• [Problem statement]:
Answer these questions from the configuration text:
1. Which package holds the SPI interfaces and the ServiceContext mechanism?
2. Which Java class does the text use to read the properties file?
3. What type knows how to parse and create instances for multi-valued, complex and collection types?

--- start of Source passage ---

This is also reflected in the main packages of the API:

* +org.apache.tamaya+ contains the main API abstractions used by users.
* +org.apache.tamaya.spi+ contains the SPI interfaces to be implemented by implementations and the +ServiceContext+
  mechanism.



[[APIKeyValues]]
=== Key/Value Pairs

Basically configuration is a very generic concept. Therefore it should be modelled in a generic way. The most simple
and most commonly used approach are simple literal key/value pairs. So the core building block of {name} are key/value pairs.
You can think of a common +.properties+ file, e.g.

[source,properties]
.A simple properties file
--------------------------------------------
a.b.c=cVal
a.b.c.1=cVal1
a.b.c.2=cVal2
a=aVal
a.b=abVal
a.b2=abVal
--------------------------------------------

Now you can use +java.util.Properties+ to read this file and access the corresponding properties, e.g.

[source,properties]
--------------------------------------------
Properties props = new Properties();
props.readProperties(...);
String val = props.getProperty("a.b.c");
val = props.getProperty("a.b.c.1");
...
--------------------------------------------


==== Why Using Strings Only

There are good reason to keep of non String-values as core storage representation of configuration. Mostly
there are several huge advantages:

* Strings are simple to understand
* Strings are human readable and therefore easy to prove for correctness
* Strings can easily be used within different language, different VMs, files or network communications.
* Strings can easily be compared and manipulated
* Strings can easily be searched, indexed and cached
* It is very easy to provide Strings as configuration, which gives much flexibility for providing configuration in
  production as well in testing.
* and more...

On the other side there are also disadvantages:

* Strings are inherently not type safe, they do not provide validation out of the box for special types, such as
numbers, dates etc.
* In many cases you want to access configuration in a typesafe way avoiding conversion to the target types explicitly
  throughout your code.
* Strings are neither hierarchical nor multi-valued, so mapping hierarchical and collection structures requires some
  extra efforts.

Nevertheless most of these advantages can be mitigated easily, hereby still keeping all the benefits from above:

* Adding type safe adapters on top of String allow to add any type easily, that can be directly mapped out of Strings.
  This includes all common base types such as numbers, dates, time, but also timezones, formatting patterns and more.
* Also multi-valued, complex and collection types can be defined as a corresponding +PropertyAdapter+ knows how to
  parse and create the target instance required.
* String s also can be used as references pointing to other locations and formats, where configuration is
  accessible.

--- end of Source passage ---
--- start of Source material ---

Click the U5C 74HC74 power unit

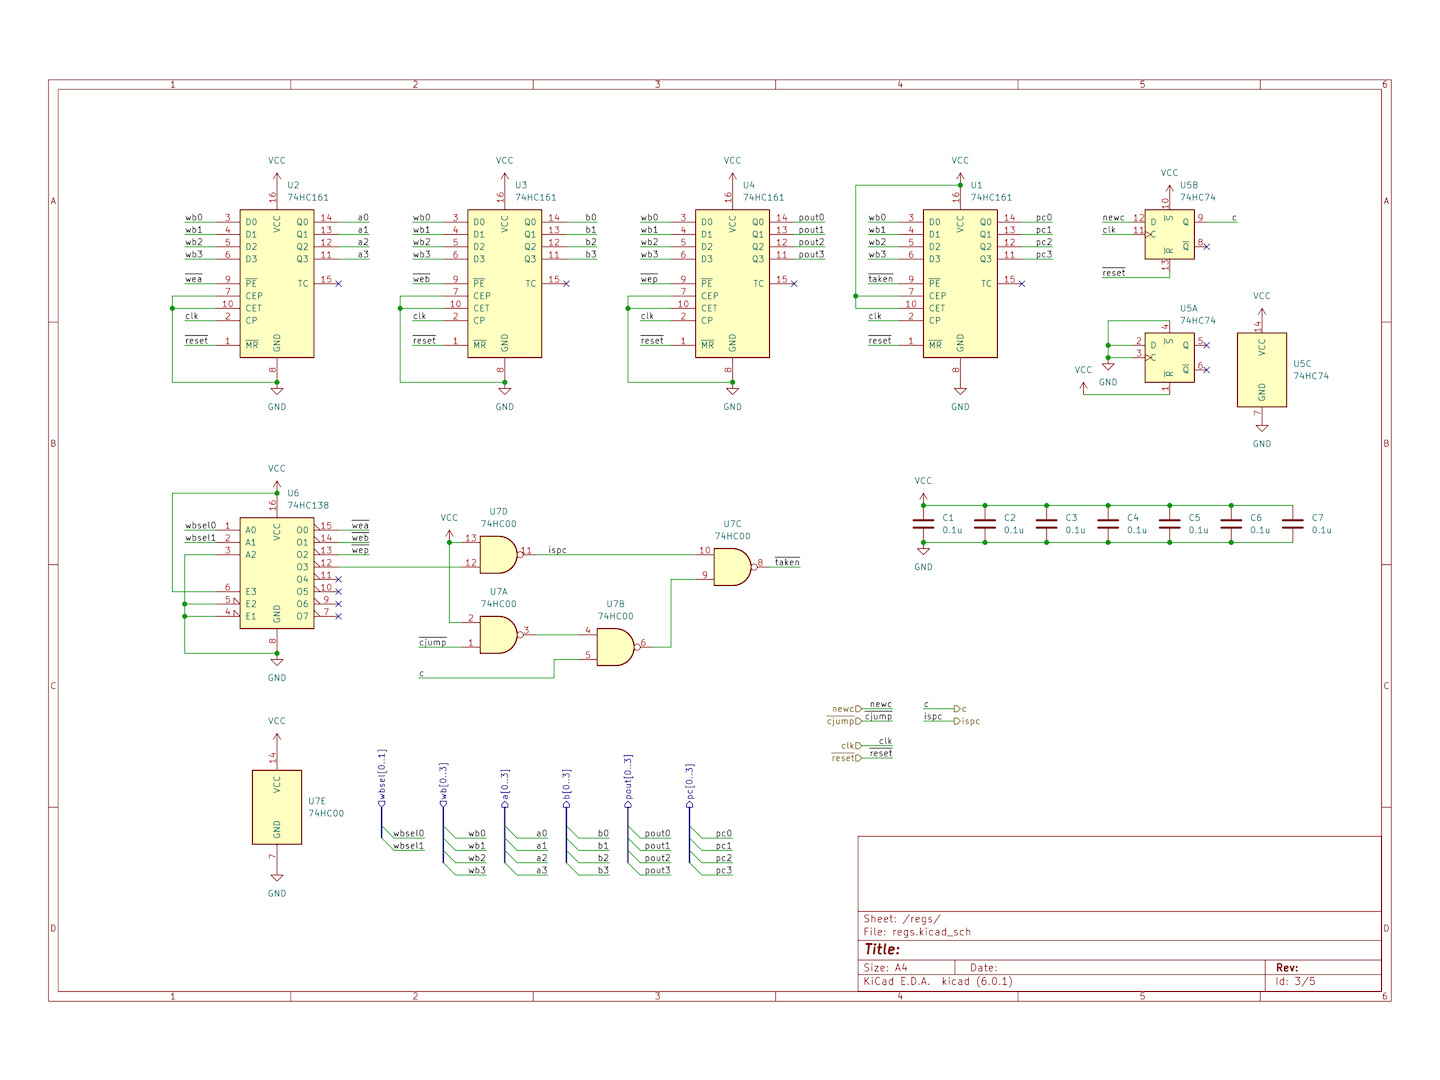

--- end of Source material ---

• [Solution for this problem]:
1. org.apache.tamaya.spi
2. java.util.Properties
3. PropertyAdapter